> _TESTO FORNITO_
++++

(Foto di Gerd Altmann da Pixabay)

Da qualche anno l’intelligenza artificiale, ossia l’insieme di metodi scientifici, teorie e tecniche finalizzate a riprodurre mediante le macchine le capacità cognitive degli esseri umani, fa notizia, producendo attenzione, entusiasmo, ma anche preoccupazione ed emotività.

Ad esempio, in questi mesi il tema è diventato di grande attualità a seguito della diffusione su larga scala di sistemi “generativi” fondati su reti neurali quali Chatgpt (in grado di formulare in linguaggio umano risposte immediate ai quesiti più vari) ed altri sistemi diversamente denominati (in grado di produrre con altrettanta velocità immagini e fotografie) che operano mediante complesse capacità statistiche/probabilistiche e con una enorme potenza di calcolo.

Sui “rischi” derivanti da un ulteriore sviluppo e utilizzo non regolato di tali sistemi si sono avuti numerosi interventi, da ultimo quello di Geoffrey Hinton, “padre” della ricerca in materia, recentemente dimessosi da Google proprio per poter denunciare lo scenario sotteso allo sviluppo incontrollato della IA.

++++

[Dati raccolti]
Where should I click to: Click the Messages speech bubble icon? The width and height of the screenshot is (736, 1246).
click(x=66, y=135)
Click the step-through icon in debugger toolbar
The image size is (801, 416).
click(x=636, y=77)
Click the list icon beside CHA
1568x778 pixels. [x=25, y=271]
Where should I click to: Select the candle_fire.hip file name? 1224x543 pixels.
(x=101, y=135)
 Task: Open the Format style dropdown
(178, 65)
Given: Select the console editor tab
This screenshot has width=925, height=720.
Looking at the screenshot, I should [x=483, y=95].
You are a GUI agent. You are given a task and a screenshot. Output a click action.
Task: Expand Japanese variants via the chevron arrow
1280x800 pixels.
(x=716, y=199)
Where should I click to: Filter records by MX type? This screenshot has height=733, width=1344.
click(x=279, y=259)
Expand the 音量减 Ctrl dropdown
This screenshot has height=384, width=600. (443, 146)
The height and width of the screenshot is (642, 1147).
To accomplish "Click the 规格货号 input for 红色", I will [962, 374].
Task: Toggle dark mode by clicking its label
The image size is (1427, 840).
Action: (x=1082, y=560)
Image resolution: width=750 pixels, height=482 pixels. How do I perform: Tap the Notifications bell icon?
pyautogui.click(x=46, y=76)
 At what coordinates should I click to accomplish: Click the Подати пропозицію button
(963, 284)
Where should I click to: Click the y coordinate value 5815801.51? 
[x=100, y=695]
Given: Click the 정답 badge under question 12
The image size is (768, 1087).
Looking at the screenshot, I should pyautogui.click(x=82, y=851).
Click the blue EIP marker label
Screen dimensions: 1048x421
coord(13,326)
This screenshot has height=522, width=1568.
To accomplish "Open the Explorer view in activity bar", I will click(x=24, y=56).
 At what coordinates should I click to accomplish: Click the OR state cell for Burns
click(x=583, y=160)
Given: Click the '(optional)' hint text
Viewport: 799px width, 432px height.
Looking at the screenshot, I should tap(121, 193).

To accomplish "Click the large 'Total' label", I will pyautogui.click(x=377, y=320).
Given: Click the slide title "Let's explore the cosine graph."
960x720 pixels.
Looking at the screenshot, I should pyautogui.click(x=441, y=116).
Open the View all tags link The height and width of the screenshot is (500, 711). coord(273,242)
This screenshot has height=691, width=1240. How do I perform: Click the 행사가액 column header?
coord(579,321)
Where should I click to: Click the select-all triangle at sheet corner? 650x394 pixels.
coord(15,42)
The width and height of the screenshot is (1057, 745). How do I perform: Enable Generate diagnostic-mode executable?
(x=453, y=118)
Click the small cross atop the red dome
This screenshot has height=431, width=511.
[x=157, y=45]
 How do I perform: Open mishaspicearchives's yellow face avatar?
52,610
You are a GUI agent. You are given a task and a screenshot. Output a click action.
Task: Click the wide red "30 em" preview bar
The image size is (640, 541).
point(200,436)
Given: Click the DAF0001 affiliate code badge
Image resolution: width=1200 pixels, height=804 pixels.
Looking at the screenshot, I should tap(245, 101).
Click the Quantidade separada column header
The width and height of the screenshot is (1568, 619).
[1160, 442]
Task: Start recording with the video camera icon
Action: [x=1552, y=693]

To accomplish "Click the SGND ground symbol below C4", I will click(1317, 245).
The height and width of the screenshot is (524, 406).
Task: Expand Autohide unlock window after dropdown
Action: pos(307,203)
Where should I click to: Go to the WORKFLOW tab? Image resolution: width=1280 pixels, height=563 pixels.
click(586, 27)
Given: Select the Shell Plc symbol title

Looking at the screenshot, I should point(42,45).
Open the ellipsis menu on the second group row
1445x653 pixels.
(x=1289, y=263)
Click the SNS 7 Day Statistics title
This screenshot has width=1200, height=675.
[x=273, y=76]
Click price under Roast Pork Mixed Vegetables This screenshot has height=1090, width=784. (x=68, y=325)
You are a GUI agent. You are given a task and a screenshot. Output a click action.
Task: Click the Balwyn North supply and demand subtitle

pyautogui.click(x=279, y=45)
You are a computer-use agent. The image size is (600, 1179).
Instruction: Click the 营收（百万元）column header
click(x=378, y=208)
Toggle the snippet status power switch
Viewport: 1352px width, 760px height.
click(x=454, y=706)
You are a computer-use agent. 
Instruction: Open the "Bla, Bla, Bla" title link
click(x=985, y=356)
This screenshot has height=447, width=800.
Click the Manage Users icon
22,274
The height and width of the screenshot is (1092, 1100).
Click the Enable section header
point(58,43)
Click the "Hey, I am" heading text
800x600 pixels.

++++

> _ISTRUZIONI DI LAVORO_
[1] Per quale motivo, secondo il testo sull'intelligenza artificiale, Geoffrey Hinton ha lasciato Google? Rispondi con una o due frasi.
[2] Trascrivi dal testo sull'intelligenza artificiale il passo che va da "(Foto di Gerd Altmann" fino a "potenza di calcolo." compreso.
[3] Riprendi il testo sull'intelligenza artificiale dal punto in cui si interrompe.

> _RISPOSTE PER COMPITO_
[1] Geoffrey Hinton si è dimesso da Google proprio per poter denunciare lo scenario sotteso allo sviluppo incontrollato dell'intelligenza artificiale.

[2]
(Foto di Gerd Altmann da Pixabay)

Da qualche anno l’intelligenza artificiale, ossia l’insieme di metodi scientifici, teorie e tecniche finalizzate a riprodurre mediante le macchine le capacità cognitive degli esseri umani, fa notizia, producendo attenzione, entusiasmo, ma anche preoccupazione ed emotività.

Ad esempio, in questi mesi il tema è diventato di grande attualità a seguito della diffusione su larga scala di sistemi “generativi” fondati su reti neurali quali Chatgpt (in grado di formulare in linguaggio umano risposte immediate ai quesiti più vari) ed altri sistemi diversamente denominati (in grado di produrre con altrettanta velocità immagini e fotografie) che operano mediante complesse capacità statistiche/probabilistiche e con una enorme potenza di calcolo.

[3]
Ancora, nella sua audizione di pochi giorni fa al Senato USA, Sam Altman, inventore del famoso ChatGPT3 e capo della società OpenAI, ha detto che l’Intelligenza artificiale non è una creatura, ma è una costruzione dell’uomo, uno strumento.

Tuttavia, esso non è solo uno strumento, poiché non è un semplice algoritmo che si limita a eseguire alcune istruzioni, come avviene con l’IA che da anni utilizziamo negli smartphone o in auto, ma è qualche cosa di più complesso ed articolato. Ciò di cui sta parlando ha (almeno) due nuove fondamentali caratteristiche: è generativa ed è conversazionale. Vuole dire che è una “creazione dell’uomo” che impara ed evolve continuamente in modo autonomo, attingendo a tutto il patrimonio di conoscenze messo a sua disposizione ed essendo in grado di dialogare con gli esseri umani.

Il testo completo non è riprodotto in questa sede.